*ARTICLE*:
------------------------------------------------------------------------
TikTok is introducing Shared Collections, a collaborative place to save and organize videos with people you both follow, and is teasing another feature called Shared Feeds that mashes together two users’ tastes into a small, daily playlist. Collectively, the additions signal a push toward co-curation and small-group discovery within one of the world’s most powerful recommendation engines.
What Shared Collections Do and How They Help Users Collaborate
Shared Collections adds a social layer to the app’s current collections option that lets users co-save posts into folders shared between friends, partners or families. Think: roommates building out a design mood board, a bridal party exchanging makeup tutorials or teammates saving drills and plays. The feature is available worldwide to users 16 and older and requires a mutual follow, a guardrail that decreases spam and keeps collaboration intentional.
- What Shared Collections Do and How They Help Users Collaborate
- How Shared Feeds Will Function and What to Expect Daily
- Why Co-Curation Is Important on TikTok for Shared Discovery
- Privacy, Safety, and Controls for TikTok’s Shared Features
- What It Means for Creators and Brands Using Shared Tools
- A Festive Add-On for Chats That Nudges Personal Moments

The creators and viewers of a collection can choose whether they want their collection to remain private among the participants or be published and shared more widely. That flexibility gives casual users a means to plan along with it; it also allows creators to spin up public “starter packs” or resource lists that can change based on what their audience suggests.
How Shared Feeds Will Function and What to Expect Daily
Shared Feeds will start rolling out in the next few months, bringing a co-personalized stream of posts to one-on-one messages. Starting a feed works when two people agree to it through private messages, and then TikTok’s recommendation system gathers videos that are passed back and forth according to the stuff each person views, likes and comments on. Unlike the never-ending For You Page, Shared Feeds are deliberately finite: 15 new videos per day.
After each viewer is done for the day, they can check out overlap metrics in a Shared Likes history — so you can see if both seem to show frequent interest in a single topic or creator, making it easier to find new content. The experience is a reflection of an industrywide push to formalize “taste matching” across platforms — borrowing from Instagram’s Blend for Reels and Spotify’s Blend playlists but tailored to TikTok’s fast-moving short-video graph.
Why Co-Curation Is Important on TikTok for Shared Discovery
Short-form video discovery has traditionally been a solo sport, with algorithms honed to maximize individual watch time. TikTok’s shift nudges that model more toward shared intent — planning a trip, learning something new together or even just comparing tastes — offering reasons for return that aren’t guided purely by what happens to be next up on an infinite scroll. Capped, built-for-purpose feeds also impose a “finished” state, which can help make viewing more intentional and reduce decision fatigue.
------------------------------------------------------------------------
*EXTRACTED MATERIAL*:
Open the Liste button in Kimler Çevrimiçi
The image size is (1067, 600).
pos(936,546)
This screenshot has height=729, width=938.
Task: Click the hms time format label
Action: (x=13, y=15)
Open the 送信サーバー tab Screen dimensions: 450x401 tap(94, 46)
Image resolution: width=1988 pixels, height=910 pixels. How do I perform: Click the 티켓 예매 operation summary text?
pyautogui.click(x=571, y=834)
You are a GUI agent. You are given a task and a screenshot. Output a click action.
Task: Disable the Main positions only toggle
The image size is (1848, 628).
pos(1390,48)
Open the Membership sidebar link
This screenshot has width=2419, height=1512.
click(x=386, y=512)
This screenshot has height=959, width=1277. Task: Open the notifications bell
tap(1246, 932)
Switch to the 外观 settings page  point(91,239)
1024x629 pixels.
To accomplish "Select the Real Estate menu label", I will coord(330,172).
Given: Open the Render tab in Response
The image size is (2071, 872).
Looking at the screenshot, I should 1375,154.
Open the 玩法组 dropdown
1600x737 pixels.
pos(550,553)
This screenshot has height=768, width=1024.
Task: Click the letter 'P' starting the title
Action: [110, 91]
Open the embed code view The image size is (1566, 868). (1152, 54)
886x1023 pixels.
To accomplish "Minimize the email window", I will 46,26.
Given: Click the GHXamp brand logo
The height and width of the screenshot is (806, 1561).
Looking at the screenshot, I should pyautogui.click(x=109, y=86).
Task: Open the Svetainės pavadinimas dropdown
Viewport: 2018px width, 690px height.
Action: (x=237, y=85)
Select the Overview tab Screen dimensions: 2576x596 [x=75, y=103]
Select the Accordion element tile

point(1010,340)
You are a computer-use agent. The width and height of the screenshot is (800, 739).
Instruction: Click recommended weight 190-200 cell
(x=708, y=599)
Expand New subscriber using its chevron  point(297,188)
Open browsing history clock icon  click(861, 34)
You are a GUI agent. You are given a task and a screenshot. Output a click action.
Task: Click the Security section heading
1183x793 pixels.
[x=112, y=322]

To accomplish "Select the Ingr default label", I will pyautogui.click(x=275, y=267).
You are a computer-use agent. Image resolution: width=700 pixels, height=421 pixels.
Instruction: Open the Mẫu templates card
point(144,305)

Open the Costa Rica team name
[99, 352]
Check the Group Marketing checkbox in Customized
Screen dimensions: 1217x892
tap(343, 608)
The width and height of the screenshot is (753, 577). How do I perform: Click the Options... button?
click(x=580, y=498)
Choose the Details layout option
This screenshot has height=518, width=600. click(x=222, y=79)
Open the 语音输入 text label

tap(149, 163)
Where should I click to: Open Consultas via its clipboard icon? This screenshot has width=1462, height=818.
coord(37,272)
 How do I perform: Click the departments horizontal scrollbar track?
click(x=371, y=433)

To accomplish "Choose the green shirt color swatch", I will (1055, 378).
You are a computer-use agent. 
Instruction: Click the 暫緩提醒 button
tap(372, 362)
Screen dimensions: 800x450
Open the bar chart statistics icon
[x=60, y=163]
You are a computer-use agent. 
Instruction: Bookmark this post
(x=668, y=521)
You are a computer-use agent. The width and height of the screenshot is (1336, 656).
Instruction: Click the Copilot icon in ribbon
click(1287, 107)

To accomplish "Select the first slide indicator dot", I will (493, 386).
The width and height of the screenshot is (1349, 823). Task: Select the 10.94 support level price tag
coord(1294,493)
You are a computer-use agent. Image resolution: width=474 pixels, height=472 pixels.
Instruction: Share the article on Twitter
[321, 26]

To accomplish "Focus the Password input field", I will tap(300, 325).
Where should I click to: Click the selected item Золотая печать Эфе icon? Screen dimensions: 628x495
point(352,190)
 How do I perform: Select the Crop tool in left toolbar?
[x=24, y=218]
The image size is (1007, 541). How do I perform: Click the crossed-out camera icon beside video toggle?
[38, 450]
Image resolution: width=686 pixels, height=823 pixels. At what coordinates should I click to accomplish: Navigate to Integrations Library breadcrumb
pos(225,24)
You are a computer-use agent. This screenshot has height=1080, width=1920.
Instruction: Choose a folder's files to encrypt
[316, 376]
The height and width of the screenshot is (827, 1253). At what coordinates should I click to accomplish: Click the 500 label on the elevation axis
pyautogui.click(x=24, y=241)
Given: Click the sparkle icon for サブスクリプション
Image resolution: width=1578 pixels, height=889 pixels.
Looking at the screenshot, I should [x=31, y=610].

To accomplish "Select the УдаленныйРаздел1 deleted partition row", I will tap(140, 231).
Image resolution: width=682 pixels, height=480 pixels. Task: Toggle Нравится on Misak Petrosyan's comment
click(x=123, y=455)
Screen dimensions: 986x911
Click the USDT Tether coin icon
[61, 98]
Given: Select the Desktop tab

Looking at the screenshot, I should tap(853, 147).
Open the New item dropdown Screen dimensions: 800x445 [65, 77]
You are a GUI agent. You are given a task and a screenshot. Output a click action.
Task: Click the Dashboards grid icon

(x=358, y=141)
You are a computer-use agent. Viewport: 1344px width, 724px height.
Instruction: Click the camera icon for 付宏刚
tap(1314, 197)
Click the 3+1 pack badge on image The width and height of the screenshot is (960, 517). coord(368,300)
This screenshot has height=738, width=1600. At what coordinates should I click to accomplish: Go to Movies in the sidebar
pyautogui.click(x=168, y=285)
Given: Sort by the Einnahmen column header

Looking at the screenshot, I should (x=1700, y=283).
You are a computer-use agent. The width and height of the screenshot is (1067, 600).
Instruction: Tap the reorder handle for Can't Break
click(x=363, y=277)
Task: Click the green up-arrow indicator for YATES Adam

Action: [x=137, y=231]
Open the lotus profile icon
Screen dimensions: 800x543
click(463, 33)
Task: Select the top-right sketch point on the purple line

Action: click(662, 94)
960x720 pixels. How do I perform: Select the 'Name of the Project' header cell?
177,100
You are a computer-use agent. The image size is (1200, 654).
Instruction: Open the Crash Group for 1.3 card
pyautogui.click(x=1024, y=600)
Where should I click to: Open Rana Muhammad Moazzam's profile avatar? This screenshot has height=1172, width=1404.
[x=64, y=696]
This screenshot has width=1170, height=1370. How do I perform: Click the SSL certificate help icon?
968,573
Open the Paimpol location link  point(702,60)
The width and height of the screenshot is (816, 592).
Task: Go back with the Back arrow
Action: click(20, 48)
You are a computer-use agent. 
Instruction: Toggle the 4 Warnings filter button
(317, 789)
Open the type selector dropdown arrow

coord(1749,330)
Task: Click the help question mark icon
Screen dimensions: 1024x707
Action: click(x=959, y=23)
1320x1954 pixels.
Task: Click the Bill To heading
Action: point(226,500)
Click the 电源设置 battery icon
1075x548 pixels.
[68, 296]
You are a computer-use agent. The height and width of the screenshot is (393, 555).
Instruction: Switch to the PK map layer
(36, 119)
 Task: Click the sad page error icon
------------------------------------------------------------------------
*PROBLEMS AND TASKS*:
1. Translate this sentence from the TikTok article into Spanish: "Unlike the never-ending For You Page, Shared Feeds are deliberately finite: 15 new videos per day."
2. Rewrite the TikTok article's paragraph beginning "Shared Collections adds a social layer" as a bulleted list that keeps its main facts.
3. Write the next paragraph of the article on TikTok's new shared features, continuing after its final sentence.

*RESULTS FOR EACH TASK*:
1. A diferencia de la interminable página Para ti, los Shared Feeds son deliberadamente finitos: 15 videos nuevos al día.

2.
- Shared Collections builds on TikTok's existing collections option. Friends, partners or families can co-save posts into shared folders.
- Example uses include roommates building a design mood board, a bridal party exchanging makeup tutorials, and teammates saving drills and plays.
- It is available worldwide to users 16 and older.
- It requires a mutual follow. This cuts down on spam and keeps collaboration intentional.

3.
The timing coincides with general usage behavior. According to Pew Research Center researchers, 67% of U.S. teens are on TikTok and 16% report that they use the app “nearly constantly”; those levels can encourage features that facilitate casual collaboration without asking users to leave TikTok itself. Industry analysts at Insider Intelligence have also flagged that TikTok tops U.S. social platforms for average time spent per user, so co-curation could deepen the anchor point of interpersonal routines around the service.

Privacy, Safety, and Controls for TikTok’s Shared Features
Mandating mutual following between both parties prior to building a Shared Collection creates an explicit threshold of consent and prevents unwarranted invites. The 16+ requirement is similar to other social features intended to safeguard younger users. TikTok claims that its recommendations for Shared Feeds are made based on the same suite of existing activity signals — what you watch, like and comment on — as opposed to new data types, an important distinction given mounting government scrutiny of how social apps mix personalization with a user’s broader social graph.
These tools, which will join existing safety features like content controls, Family Pairing and account privacy settings, should give users more autonomy in deciding how visible their spaces-for-creativity are to the world … and who is part of them.
What It Means for Creators and Brands Using Shared Tools
Shared Collections might be a lightweight CRM for creators — organizing series, tutorials or product picks with their top fans — while public collections provide yet another format for evergreen guides. For marketers, the Shared Likes insights within Shared Feeds point to more nuanced signals — Keenu Reid refers to it as co-viewing — about shared preferences that may guide creator partnerships and social commerce tactics honed for a pair or small group considering a purchase together.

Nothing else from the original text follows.